**Exercise directions**. As the answer, give a copy of each line below that includes the word "lifestylereddingrealestate".

**Stored data**.
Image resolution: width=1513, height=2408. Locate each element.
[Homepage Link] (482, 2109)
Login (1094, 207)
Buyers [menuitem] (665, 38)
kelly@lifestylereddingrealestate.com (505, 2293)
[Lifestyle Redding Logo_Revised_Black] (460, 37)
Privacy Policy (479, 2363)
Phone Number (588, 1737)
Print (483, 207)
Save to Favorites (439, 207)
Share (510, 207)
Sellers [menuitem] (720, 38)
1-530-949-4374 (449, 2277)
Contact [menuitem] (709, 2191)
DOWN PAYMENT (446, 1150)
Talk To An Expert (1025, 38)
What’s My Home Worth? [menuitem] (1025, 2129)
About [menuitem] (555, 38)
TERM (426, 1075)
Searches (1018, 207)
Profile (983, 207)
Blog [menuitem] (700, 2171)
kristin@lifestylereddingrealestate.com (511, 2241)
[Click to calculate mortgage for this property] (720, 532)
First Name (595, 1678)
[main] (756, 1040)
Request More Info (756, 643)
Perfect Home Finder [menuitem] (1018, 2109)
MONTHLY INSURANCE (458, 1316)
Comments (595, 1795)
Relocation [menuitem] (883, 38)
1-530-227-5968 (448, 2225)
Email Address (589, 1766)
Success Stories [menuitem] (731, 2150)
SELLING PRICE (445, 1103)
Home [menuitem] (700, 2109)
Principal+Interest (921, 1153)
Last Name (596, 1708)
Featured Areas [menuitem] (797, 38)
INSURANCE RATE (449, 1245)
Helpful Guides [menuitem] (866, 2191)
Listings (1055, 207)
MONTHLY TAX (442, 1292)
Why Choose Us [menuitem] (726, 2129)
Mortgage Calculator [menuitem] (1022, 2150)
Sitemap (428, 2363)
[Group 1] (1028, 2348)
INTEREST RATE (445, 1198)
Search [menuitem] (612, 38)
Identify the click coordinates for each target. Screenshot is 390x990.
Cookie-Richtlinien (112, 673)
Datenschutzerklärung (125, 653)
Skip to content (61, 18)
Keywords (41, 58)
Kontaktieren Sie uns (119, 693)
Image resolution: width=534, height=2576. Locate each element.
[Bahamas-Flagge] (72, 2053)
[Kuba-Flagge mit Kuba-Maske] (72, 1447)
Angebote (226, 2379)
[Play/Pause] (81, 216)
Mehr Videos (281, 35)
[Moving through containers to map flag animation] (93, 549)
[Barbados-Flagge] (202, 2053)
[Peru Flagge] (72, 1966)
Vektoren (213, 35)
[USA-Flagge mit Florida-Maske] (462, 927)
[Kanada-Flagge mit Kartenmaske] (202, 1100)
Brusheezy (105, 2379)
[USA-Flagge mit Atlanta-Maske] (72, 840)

**Your solution**.
kelly@lifestylereddingrealestate.com (505, 2293)
kristin@lifestylereddingrealestate.com (511, 2241)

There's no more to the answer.